Im ersten Teil des Buches geht es zunächst um den historischen Hintergrund, vor dem die Bilder zu sehen sind, um geschichtliche Zusammenhänge, die mit deren Entstehung zu tun haben könnten. Die städtischen Eliten werden beleuchtet, die Oberschicht, in der man den Auftraggeber der Bilder suchte, und die ökonomischen Grundlagen, auf die die Augsburger Patrizier ihre Kunstförderung gründeten, hinterfragt.

Die Essays im zweiten Teil halten sich enger an den Gegenstand der Untersuchung: Ikonographische Traditionen, die die Folie, das Grundgerüst der Darstellungen auf den Monatsbildern vorgeben und ihre strukturelle Anlage bestimmen, werden aufgezeigt, der kunsthistorische Kontext der Gemälde, ihre Vorzeichnungen, aber auch Kopien und Nachzeichnungen aufgespürt.
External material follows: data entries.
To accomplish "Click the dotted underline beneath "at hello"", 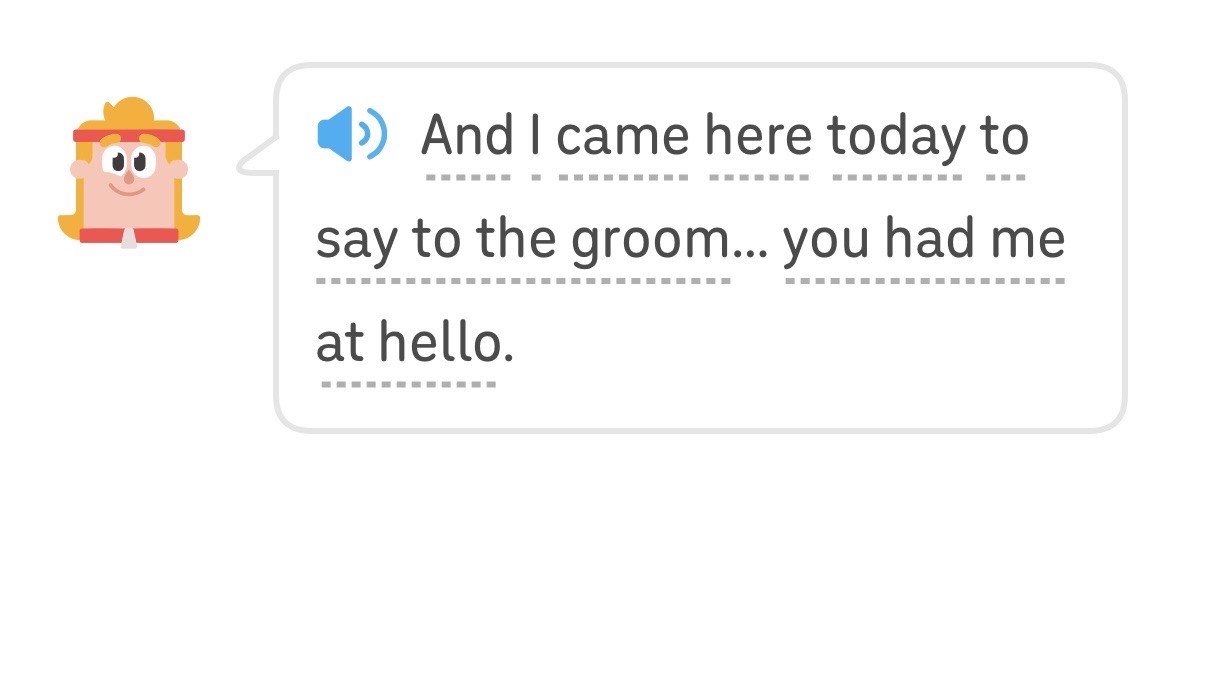I will pos(408,383).
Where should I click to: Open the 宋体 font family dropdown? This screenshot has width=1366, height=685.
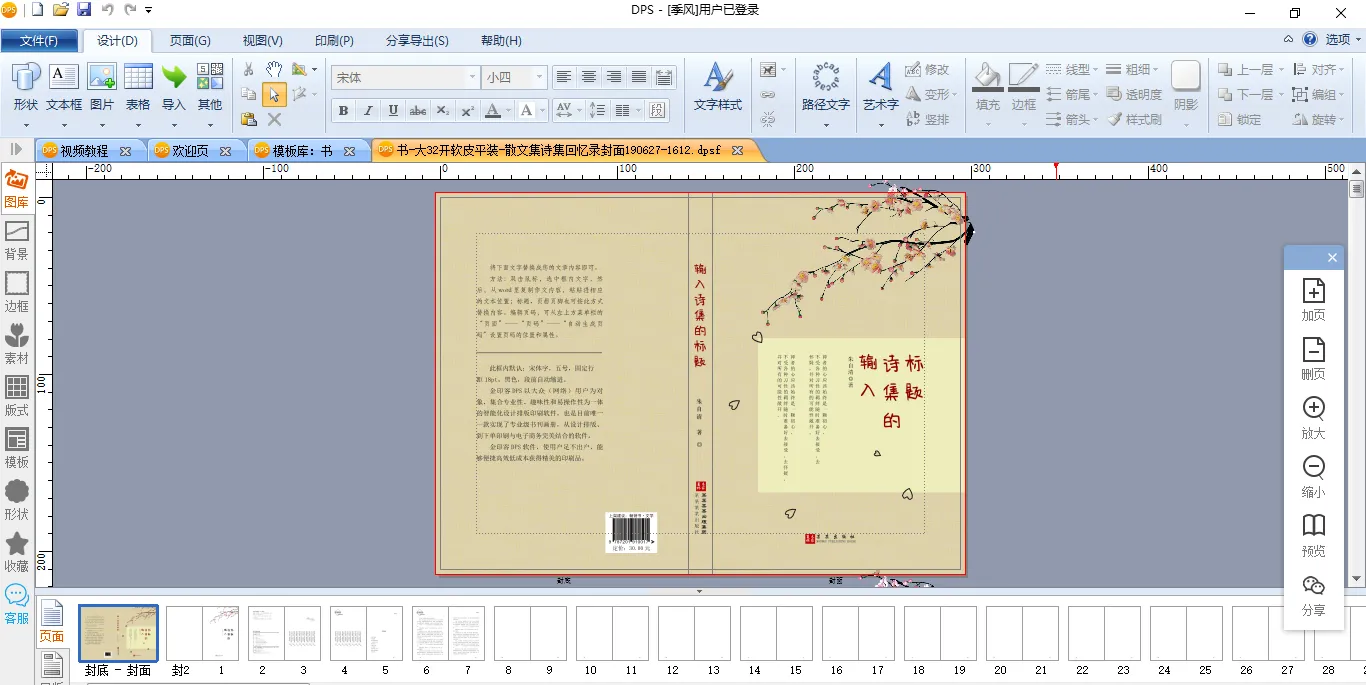tap(472, 77)
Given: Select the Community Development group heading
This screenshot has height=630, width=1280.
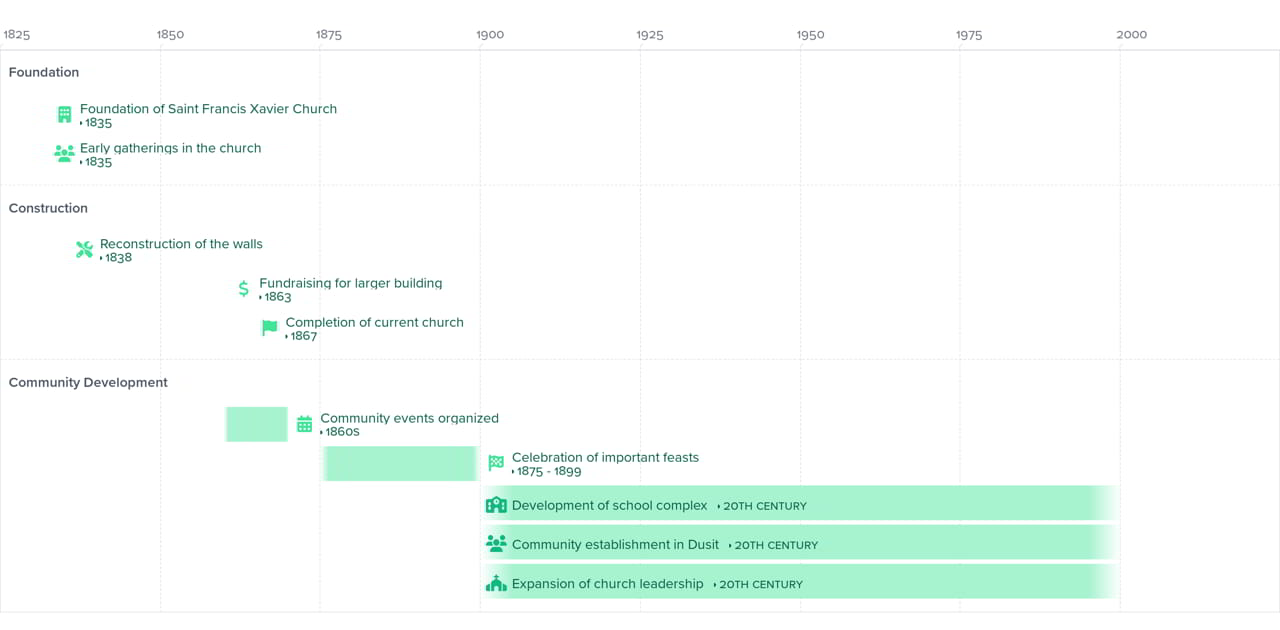Looking at the screenshot, I should (88, 382).
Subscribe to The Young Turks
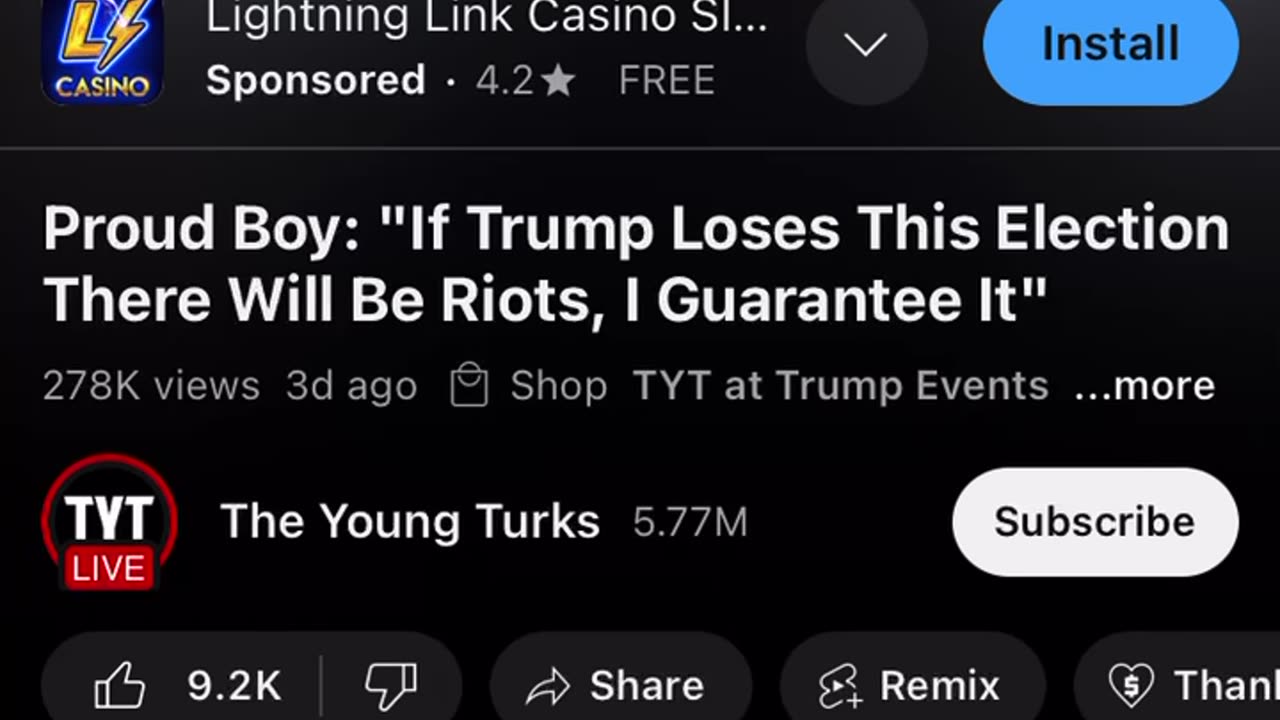Screen dimensions: 1280x720 coord(1095,522)
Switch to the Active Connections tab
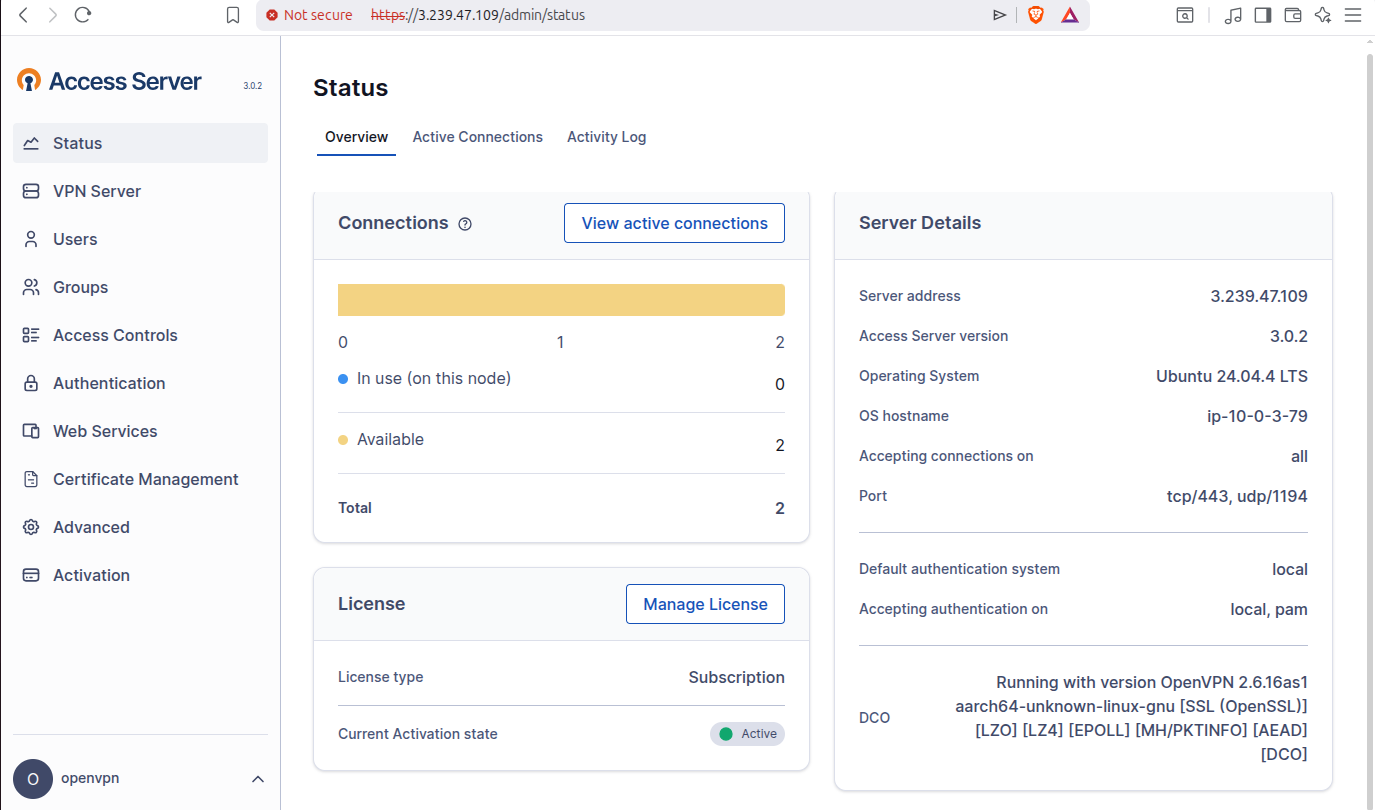The width and height of the screenshot is (1375, 810). coord(477,137)
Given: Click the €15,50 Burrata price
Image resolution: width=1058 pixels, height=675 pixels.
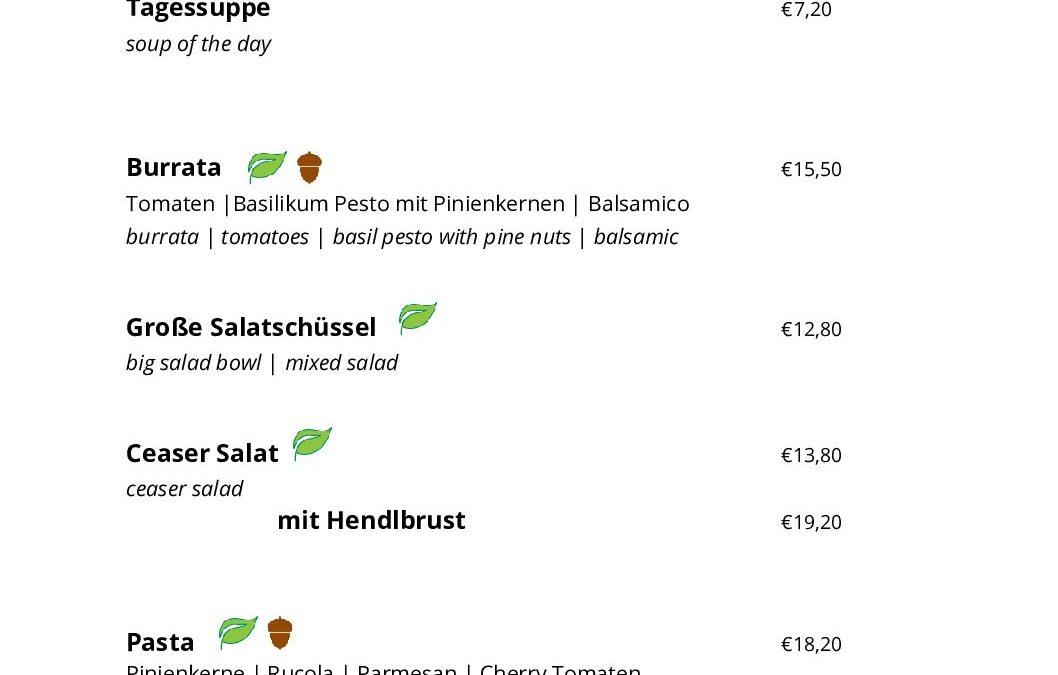Looking at the screenshot, I should (x=811, y=169).
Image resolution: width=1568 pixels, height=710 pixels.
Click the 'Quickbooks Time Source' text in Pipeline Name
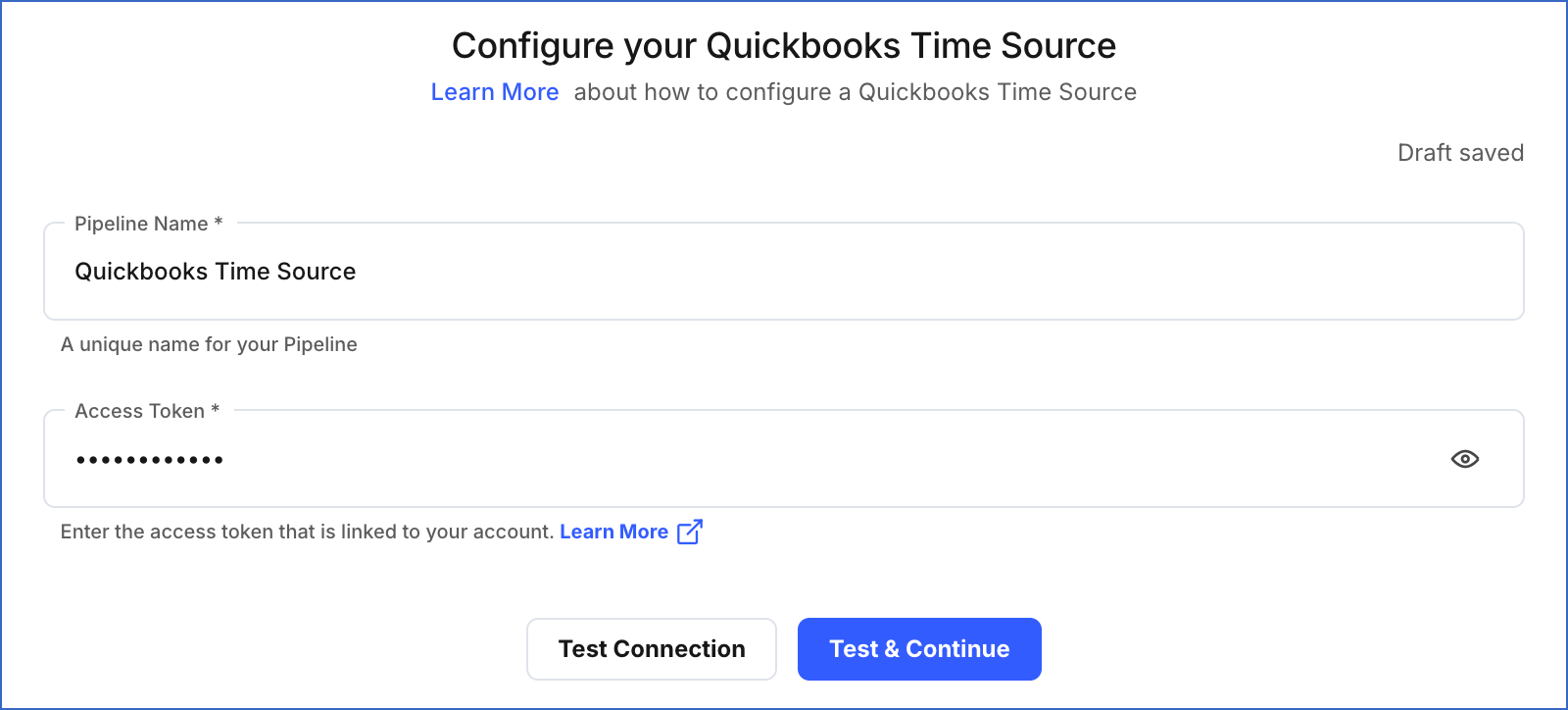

Die detaillierte Beschreibung und Analyse der verschiedenen Bildszenen sucht die Bilder in ihrem historischen Kontext zu verankern, während der letzte Beitrag von den Bildern berichtet, wie sie waren, und von dem Weg, der beschritten werden mußte, bevor sie nun wieder - nach der Restaurierung - in neuer, überraschender Farbigkeit präsentiert werden können.

Die Textbeiträge wie auch die reichhaltige Bebilderung breiten eine Fülle an Material aus, das geeignet ist, dem Leser Anregungen und Anstöße zu geben, sich weiter auf die Gemälde und damit auf das Lebensgefühl einer vergangenen Epoche einzulassen.